Brain stimulation technique may give more relief from Parkinson’s symptoms | Parkinson’s disease

A fresh approach to brain stimulation could offer people living with Parkinson’s better control over their symptoms and halve the duration of those that trouble them most, experts have said.

Deep brain stimulation (DBS) is now a mainstream treatment for people with Parkinson’s and can help with symptoms such as stiffness, slowness and tremor.

The approach involves implanting fine electrodes in the brain to provide electrical stimulation to specific areas that control movement.

At present, this stimulation is set at a constant level regardless of what the patient is doing, or the severity of their symptoms. As a result the technique can result in either understimulation, resulting in a breakthrough of symptoms, or overstimulation, leading to erratic movements.

Now experts say a big step has been taken towards improving the technique by enabling the level of stimulation to be automatically adjusted in response to a patient’s needs, based on real-time signals in the brain.

The team behind the work say further trials are needed to confirm the results of the pilot study, tweaks are required make it feasible for routine clinical practice, and clinicians will need training. However, they say the technology – known as “adaptive” DBS – could become widespread in a matter of years, with the costs expected to be similar to those of traditional DBS.

“Once these challenges are addressed, I am very optimistic that adaptive DBS will become a highly effective alternative to standard DBS for [Parkinson’s] and potentially other neurological and psychiatric conditions, offering more stable and personalised symptom control, with the potential to significantly improve patient outcomes,” said Dr Carina Oehrn from the University of California, San Francisco, the lead author of the research.

Writing in the journal Nature Medicine, Oehrn and colleagues describe how the pilot study involved four men with Parkinson’s who had been implanted with a DBS device, provided by a company for research.

“This device can sense brain activity and provide stimulation at the same time. Our job was to create the algorithms for the software that runs on this device,” said Oehrn.

The team discovered an increase in a particular type of brain signal was associated with rising levels of dopamine as the participants’ medications kicked in, and an easing of their motor symptoms.

Oehrn said that allowed the team to create algorithms that could increase DBS stimulation when this signal was low and decrease it when this signal was high.

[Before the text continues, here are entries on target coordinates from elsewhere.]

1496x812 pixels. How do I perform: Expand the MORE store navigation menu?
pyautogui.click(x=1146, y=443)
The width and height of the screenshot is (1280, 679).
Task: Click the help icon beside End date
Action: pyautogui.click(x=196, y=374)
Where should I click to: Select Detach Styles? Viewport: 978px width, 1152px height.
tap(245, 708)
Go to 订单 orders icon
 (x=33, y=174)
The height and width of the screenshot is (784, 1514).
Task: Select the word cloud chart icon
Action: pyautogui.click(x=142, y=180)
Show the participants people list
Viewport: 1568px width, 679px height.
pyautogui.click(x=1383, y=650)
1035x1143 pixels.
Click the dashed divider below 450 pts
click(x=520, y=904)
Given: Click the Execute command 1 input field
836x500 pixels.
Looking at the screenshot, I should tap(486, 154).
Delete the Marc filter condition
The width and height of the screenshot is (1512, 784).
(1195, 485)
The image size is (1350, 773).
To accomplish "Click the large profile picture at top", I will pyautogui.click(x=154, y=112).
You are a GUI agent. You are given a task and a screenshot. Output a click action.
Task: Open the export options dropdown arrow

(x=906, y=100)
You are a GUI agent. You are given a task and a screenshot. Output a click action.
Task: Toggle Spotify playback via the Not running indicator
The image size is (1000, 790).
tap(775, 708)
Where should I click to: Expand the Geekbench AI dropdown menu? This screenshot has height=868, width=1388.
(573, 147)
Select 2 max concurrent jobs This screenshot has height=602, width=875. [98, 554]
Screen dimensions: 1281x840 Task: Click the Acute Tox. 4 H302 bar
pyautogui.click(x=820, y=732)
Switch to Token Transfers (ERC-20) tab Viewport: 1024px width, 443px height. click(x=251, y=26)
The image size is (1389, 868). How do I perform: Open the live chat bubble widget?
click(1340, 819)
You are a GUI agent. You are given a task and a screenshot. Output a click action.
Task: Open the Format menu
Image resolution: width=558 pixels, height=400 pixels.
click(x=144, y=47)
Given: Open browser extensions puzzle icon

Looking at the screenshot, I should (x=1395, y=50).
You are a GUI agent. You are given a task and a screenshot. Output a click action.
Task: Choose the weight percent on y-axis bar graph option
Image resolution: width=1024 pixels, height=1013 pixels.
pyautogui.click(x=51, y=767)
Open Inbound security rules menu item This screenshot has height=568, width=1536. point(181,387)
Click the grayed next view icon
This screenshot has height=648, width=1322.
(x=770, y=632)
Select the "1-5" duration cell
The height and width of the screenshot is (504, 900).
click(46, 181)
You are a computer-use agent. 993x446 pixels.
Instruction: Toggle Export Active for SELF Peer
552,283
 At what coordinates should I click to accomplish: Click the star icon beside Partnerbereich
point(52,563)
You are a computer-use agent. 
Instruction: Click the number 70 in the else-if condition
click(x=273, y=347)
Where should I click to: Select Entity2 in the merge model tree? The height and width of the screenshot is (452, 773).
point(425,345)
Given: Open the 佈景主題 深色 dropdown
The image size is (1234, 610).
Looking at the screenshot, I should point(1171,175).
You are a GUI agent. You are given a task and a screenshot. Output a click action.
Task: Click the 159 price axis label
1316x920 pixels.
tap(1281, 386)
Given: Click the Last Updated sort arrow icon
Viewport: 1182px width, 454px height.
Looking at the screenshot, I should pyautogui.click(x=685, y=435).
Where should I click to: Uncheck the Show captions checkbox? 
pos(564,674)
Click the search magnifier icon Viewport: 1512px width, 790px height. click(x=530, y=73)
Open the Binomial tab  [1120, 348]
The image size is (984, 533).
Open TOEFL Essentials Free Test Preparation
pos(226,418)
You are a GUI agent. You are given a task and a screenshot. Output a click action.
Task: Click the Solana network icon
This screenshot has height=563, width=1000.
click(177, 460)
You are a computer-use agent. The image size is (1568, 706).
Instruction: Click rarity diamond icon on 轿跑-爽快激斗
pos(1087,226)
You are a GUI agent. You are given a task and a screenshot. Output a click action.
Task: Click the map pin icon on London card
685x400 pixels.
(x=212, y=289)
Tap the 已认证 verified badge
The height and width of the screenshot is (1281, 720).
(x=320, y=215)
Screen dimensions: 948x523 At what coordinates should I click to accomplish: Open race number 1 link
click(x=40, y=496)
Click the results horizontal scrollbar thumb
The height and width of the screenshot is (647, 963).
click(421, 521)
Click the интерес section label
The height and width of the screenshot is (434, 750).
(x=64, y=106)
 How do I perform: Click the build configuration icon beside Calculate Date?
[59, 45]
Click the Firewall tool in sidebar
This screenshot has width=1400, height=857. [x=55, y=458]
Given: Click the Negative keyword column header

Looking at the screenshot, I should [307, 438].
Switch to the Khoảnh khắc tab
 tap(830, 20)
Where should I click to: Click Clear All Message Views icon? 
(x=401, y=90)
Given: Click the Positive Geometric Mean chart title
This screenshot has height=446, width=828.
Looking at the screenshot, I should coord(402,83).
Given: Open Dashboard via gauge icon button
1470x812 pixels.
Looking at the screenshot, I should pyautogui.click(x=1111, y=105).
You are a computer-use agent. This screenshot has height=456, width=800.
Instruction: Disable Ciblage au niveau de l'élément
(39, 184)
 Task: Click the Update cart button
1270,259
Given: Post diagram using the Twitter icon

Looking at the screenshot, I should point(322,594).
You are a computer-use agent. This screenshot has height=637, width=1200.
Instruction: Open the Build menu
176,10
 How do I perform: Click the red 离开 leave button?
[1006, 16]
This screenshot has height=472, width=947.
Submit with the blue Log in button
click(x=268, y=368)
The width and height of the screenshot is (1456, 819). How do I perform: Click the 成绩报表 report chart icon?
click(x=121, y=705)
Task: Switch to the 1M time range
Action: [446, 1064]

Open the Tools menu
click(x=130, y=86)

The team tailored the algorithms to each individual and their most bothersome symptom, resulting in a system whereby participants’ brain signals were continuously monitored and the electrical stimulation automatically adjusted in response to their needs.

The four participants received traditional DBS and this new approach for one month each, but were not told which technique was being used.

The results reveal participants spent about 50% less waking time experiencing their most bothersome symptom when receiving adaptive DBS compared with traditional DBS, while three of the four reported having a better quality of life.

The team say medications will still be required alongside adaptive DBS, although potentially in lower doses.

“Medications are needed often to support mood as well as movement in Parkinson’s disease, and so shouldn’t be stopped completely,” said Dr Simon Little, another author of the study, also from the University of California, San Francisco.

Claire Bale, the associate director of research at Parkinson’s UK, welcomed the research.

“Current DBS can be life-changing, but this major step forward could help manage the fluctuating symptoms people experience and reduce the number of side-effects,” she said.

However, Bale said the study only involved a small number of participants.

“The promising results support the need for larger clinical trials to confirm the therapy’s safety and effectiveness and provide the evidence required for ‘adaptive’ DBS to become a much-needed, approved new treatment for people with Parkinson’s,” she added.